A bipartisan panel of political elders Thursday offered its own solution to Minnesota's budget mess: Cut spending and raise taxes "for everyone."
"Everyone in Minnesota needs to contribute to the budget solution," said the group, which included former legislators and former state finance commissioners. Begun over the weekend by former Democratic Vice President Walter Mondale and former Republican Gov. Arne Carlson, the group proposed reducing spending by $3.6 billion and hiking revenue by $1.4 billion to erase Minnesota's projected $5 billion deficit.
Their plan had no immediate impact on the state's now week-old government shutdown, which was brought about by a budget gridlock at the Capitol. DFL Gov. Mark Dayton praised the panel's speedy work but said he would not increase income taxes on everyone; Republican House Speaker Kurt Zellers dismissed the proposal as "not a solution."
"It is a retread of failed tax-and-spend policies," Zellers said.

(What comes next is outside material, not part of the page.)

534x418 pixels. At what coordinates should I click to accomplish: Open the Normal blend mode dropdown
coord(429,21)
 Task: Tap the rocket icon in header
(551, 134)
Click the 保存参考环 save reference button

Meanwhile, a New York bond rating agency delivered a scathing report Thursday on the state's budget situation, meant to serve as a warning shot to both sides of the dispute.
Fitch Ratings downgraded the state's creditworthiness, saying the shutdown, years of bickering and deals filled with budget shifts and gimmicks have made Minnesota a greater credit risk.
The credit downgrade means that it will cost the state and local governments more to borrow new money for construction and other projects.
The group of political elders, who shared their report with Dayton and Republican legislative leaders before it was released, highlighted Minnesota's "long-term financial challenges" in their recommendations.